___ PASSAGE PROVIDED ___

1 Dec 2008

Death toll in Nigeria rises, army restores calm

11:10 am on 1 December 2008

Residents took more bodies to the main mosque in the Nigerian city of Jos on Sunday, bringing the death toll from two days of clashes between Muslim and Christian gangs to about 400 people.

Rival ethnic and religious gangs have burned homes, shops, mosques and churches in fighting triggered by a disputed local election, in the country's worst unrest for years.

Murtala Sani Hashim, who has been registering the dead as they are brought to the mosque, told Reuters he had listed 367 bodies.

A doctor at one of main city hospitals said he had received 25 corpses and 154 injured since the unrest began.

"Gunshot wounds, machete injuries, those are the two main types," Dr Aboi Madaki of the Jos University Teaching Hospital told Reuters.

Nuhu Gagara, Plateau state information chief, said official police figures indicated that around 200 people had been killed but information was still being collated.

___ DATA LISTING ___

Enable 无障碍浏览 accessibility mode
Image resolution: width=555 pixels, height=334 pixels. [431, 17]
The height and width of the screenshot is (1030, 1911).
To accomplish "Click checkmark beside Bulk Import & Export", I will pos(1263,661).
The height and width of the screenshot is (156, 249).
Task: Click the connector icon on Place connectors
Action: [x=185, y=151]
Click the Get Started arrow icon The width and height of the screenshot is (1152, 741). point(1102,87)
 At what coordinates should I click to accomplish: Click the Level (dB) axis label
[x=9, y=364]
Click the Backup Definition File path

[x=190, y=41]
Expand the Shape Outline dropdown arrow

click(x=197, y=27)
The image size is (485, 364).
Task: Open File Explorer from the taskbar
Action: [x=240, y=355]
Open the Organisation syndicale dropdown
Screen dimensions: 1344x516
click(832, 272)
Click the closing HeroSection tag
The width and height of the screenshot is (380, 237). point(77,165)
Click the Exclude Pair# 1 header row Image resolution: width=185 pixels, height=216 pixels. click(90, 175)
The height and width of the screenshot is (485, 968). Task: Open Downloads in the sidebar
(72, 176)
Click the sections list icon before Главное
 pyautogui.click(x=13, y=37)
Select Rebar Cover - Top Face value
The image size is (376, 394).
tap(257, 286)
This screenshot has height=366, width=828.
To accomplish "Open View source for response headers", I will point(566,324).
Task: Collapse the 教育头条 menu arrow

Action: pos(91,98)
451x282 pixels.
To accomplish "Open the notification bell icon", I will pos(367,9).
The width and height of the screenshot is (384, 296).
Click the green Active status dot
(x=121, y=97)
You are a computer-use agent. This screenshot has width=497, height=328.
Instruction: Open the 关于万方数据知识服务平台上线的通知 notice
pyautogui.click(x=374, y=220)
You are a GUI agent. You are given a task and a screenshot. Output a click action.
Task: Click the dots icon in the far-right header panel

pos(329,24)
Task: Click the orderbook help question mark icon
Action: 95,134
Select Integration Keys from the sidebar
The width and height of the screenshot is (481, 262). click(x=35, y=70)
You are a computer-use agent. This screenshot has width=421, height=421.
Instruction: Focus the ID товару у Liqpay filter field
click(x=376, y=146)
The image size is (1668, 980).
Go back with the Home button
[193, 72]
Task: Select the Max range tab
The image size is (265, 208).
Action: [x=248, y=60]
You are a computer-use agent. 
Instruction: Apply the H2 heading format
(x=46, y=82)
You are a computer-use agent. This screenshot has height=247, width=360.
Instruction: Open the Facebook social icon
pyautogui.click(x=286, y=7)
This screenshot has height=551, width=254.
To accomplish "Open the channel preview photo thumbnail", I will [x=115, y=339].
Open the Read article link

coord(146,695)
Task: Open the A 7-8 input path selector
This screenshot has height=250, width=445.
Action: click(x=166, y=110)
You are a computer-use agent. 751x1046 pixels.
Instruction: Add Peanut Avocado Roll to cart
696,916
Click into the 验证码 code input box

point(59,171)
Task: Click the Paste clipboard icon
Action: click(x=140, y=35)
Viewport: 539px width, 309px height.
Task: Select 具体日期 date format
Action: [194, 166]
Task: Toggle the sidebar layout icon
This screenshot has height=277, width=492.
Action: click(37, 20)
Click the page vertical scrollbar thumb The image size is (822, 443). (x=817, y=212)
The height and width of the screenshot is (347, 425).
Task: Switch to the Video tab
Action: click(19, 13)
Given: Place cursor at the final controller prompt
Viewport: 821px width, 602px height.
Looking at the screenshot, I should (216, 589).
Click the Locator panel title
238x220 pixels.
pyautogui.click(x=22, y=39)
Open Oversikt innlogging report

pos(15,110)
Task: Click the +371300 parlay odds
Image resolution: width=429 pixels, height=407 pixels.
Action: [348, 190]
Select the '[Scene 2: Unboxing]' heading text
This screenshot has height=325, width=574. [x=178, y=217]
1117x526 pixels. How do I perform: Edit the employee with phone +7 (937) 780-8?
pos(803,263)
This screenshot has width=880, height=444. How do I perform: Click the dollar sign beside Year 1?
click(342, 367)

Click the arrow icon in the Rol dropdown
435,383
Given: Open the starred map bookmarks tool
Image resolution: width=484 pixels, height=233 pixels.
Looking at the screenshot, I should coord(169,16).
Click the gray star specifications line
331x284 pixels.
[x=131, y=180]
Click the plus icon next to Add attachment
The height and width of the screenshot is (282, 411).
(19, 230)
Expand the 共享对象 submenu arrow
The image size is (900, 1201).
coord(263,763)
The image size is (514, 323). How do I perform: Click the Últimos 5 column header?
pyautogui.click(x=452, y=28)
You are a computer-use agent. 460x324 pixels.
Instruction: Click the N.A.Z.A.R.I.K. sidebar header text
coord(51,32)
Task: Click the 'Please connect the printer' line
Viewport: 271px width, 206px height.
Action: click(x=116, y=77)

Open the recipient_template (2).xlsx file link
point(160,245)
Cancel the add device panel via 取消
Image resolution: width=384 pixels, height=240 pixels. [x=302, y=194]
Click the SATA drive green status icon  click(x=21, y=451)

___

> **TASK TO CARRY OUT**: Reproduce verbatim the portion of the report on the Jos clashes that begins at the words "Rival ethnic and" and stops after the words "the unrest began.".

> **SOLUTION TO THIS TASK**:
Rival ethnic and religious gangs have burned homes, shops, mosques and churches in fighting triggered by a disputed local election, in the country's worst unrest for years.

Murtala Sani Hashim, who has been registering the dead as they are brought to the mosque, told Reuters he had listed 367 bodies.

A doctor at one of main city hospitals said he had received 25 corpses and 154 injured since the unrest began.